Furiose Jagd um Monte Carlo (NWZ vom 28.01.2015)

Riedemann belegt bei Auftakt der Junior-WM Rang zwei

Der Oldenburger bestritt erstmals eine Rallye mit Spikes. Schnee, Eis und dichter Nebel machten die Prüfungen zu großen Herausforderungen.

von Jan Zur Brügge 1--536x337Showstart: Vor dem Casino von Monaco wurde Christian Riedemann auf die legendäre Rallye geschickt. Bild Mc Klein

Oldenburg/Monaco Mit einer furiosen Aufholjagd hat sich der Oldenburger Christian Riedemann bei der legendären Rallye Monte Carlo Platz zwei gesichert und damit einen gelungenen Start in die neue Saison in der Junior-Weltmeisterschaft (JWRC) gefeiert. Der 27-Jährige musste sich mit seinem Co-Piloten Michael Wenzel nur dem Franzosen Quentin Gilbert geschlagen geben.

„Ich bin überglücklich, meinen ersten Start bei der Rallye Monte Carlo als Zweiter beenden zu können“, sagte Riedemann. Es sei einzigartig gewesen, „das Rallye-Flair aus alten Tagen zu erleben – die Monte kennt einfach jeder“, meinte Wenzel. „Trotz der schwierigen Bedingungen war es ein perfektes Wochenende für uns“, meinte Riedemann.

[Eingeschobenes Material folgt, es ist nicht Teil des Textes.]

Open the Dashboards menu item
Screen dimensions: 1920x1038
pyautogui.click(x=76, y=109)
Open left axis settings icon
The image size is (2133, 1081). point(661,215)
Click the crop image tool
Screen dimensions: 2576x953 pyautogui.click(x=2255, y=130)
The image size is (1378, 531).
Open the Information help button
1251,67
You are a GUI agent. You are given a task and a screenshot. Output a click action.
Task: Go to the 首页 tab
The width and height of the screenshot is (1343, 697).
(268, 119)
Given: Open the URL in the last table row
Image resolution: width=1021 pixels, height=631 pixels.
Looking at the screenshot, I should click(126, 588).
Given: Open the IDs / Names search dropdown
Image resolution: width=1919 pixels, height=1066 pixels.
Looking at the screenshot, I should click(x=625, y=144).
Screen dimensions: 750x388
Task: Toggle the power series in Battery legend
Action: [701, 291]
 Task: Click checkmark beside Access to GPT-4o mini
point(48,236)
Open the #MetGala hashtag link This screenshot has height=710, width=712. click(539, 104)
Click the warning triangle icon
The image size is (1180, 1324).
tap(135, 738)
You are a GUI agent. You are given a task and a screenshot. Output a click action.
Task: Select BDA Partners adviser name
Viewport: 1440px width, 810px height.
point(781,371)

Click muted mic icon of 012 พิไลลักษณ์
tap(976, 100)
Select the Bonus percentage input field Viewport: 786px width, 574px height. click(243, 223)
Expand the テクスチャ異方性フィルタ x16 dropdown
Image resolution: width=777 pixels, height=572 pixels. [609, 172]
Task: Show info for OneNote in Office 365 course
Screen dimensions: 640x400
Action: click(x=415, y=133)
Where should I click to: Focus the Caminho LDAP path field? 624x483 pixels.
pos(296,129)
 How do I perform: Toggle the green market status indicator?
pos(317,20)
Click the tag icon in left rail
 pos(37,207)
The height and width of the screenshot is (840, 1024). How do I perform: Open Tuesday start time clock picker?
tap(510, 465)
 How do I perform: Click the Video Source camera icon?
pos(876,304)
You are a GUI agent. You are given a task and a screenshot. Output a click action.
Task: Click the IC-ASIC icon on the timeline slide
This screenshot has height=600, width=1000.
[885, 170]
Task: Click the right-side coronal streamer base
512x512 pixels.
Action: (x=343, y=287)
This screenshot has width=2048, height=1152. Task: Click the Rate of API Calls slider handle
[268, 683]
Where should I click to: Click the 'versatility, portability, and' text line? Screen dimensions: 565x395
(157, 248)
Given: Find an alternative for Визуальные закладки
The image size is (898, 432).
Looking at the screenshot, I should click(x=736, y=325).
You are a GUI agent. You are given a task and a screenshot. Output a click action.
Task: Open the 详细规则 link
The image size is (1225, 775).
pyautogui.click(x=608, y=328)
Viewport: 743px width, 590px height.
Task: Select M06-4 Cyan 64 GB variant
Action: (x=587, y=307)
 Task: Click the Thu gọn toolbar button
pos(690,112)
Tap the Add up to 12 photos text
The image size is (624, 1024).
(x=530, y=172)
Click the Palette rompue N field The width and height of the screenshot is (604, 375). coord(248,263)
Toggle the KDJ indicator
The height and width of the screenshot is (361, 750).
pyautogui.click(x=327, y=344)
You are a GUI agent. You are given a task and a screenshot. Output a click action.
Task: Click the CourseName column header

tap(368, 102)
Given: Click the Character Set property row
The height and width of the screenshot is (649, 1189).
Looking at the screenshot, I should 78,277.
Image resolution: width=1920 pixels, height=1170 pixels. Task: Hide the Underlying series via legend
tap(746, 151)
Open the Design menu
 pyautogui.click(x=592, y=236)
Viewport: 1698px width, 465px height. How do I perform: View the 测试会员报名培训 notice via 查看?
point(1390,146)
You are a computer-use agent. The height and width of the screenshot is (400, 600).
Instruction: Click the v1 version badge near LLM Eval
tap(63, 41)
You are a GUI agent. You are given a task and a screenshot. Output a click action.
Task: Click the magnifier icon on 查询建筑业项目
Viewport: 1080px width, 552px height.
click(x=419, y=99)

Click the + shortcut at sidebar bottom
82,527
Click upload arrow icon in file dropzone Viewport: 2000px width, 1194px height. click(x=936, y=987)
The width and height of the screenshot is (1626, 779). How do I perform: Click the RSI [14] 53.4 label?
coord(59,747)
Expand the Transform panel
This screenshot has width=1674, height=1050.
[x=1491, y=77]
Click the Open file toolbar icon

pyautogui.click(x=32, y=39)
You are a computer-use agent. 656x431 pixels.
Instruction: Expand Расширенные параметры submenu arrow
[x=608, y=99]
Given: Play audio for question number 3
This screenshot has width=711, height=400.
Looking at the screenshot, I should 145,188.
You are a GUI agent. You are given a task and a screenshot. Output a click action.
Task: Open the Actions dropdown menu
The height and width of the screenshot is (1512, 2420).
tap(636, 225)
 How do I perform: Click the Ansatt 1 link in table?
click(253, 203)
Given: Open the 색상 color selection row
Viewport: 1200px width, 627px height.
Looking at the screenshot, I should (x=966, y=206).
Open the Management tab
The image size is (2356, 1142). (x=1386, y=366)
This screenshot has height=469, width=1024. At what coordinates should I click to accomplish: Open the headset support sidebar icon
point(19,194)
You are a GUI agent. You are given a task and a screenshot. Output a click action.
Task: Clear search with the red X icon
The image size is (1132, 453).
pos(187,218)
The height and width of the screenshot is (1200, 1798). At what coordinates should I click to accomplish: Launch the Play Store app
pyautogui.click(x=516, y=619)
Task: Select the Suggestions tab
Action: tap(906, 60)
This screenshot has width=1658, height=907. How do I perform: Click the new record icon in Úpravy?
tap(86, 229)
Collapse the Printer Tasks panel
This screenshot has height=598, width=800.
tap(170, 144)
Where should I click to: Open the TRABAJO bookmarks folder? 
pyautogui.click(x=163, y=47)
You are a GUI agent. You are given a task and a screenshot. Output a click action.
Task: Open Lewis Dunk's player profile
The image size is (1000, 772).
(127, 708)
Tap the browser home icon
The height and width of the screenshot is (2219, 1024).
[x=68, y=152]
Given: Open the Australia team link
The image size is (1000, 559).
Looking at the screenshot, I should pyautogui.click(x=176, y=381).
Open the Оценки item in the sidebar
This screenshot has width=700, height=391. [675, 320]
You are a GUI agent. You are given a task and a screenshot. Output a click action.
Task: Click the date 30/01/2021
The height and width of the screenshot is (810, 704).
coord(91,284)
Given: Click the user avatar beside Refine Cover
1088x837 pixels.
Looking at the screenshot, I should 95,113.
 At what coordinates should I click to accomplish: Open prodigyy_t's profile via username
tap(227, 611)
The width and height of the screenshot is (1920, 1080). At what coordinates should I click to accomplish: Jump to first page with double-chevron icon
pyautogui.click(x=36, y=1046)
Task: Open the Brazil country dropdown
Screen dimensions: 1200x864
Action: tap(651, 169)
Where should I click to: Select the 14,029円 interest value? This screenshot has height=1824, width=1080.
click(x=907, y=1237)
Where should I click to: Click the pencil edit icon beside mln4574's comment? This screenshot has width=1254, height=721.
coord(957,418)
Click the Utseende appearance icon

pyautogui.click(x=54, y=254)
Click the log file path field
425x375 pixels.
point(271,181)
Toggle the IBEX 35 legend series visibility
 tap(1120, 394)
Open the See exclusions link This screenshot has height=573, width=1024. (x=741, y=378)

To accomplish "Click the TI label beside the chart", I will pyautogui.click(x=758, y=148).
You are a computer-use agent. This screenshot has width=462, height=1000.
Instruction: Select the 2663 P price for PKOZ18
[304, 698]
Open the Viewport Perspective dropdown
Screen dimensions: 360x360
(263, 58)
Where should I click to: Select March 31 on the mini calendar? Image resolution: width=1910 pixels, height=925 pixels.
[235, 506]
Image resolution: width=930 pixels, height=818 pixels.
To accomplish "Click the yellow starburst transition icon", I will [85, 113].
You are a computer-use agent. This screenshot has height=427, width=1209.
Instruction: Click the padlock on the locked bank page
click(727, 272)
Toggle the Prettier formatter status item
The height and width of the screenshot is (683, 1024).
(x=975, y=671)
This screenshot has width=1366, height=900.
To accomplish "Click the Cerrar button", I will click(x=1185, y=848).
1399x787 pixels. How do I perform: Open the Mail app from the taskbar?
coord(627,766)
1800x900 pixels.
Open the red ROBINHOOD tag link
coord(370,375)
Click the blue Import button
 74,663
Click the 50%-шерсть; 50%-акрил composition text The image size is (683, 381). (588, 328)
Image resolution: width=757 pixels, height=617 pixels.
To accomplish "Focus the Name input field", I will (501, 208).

Die „Mutter aller Rallyes“ begann am Donnerstag mit dem Showstart vor dem Casino in Monaco. Danach galt es auf dem Weg nach Gap, die ersten Teilstücke bei Dunkelheit und unter erschwerten Bedingungen zu absolvieren. Vereiste Straßen, die zur Schrittgeschwindigkeit zwangen, sowie ein Dreher während der zweiten Prüfung kosteten wertvolle Zeit.

Für den Oldenburger war es das erste Mal, dass er eine Rallye unter solchen Bedingungen und mit Spikes bestritt. Nachdem er mit etwa zwei Minuten Rückstand auf Gilbert den ersten Tag als Fünfter beendet hatte, kämpfte sich Riedemann in den sechs Prüfungen am Freitag rund um Gap auf Rang drei vor. Die Teilnehmer hatten mit ständig wechselnden Bedingungen zu kämpfen: Schnee, Eis und vor allem dichter Nebel machten die Fahrt zu einer echten Herausforderung.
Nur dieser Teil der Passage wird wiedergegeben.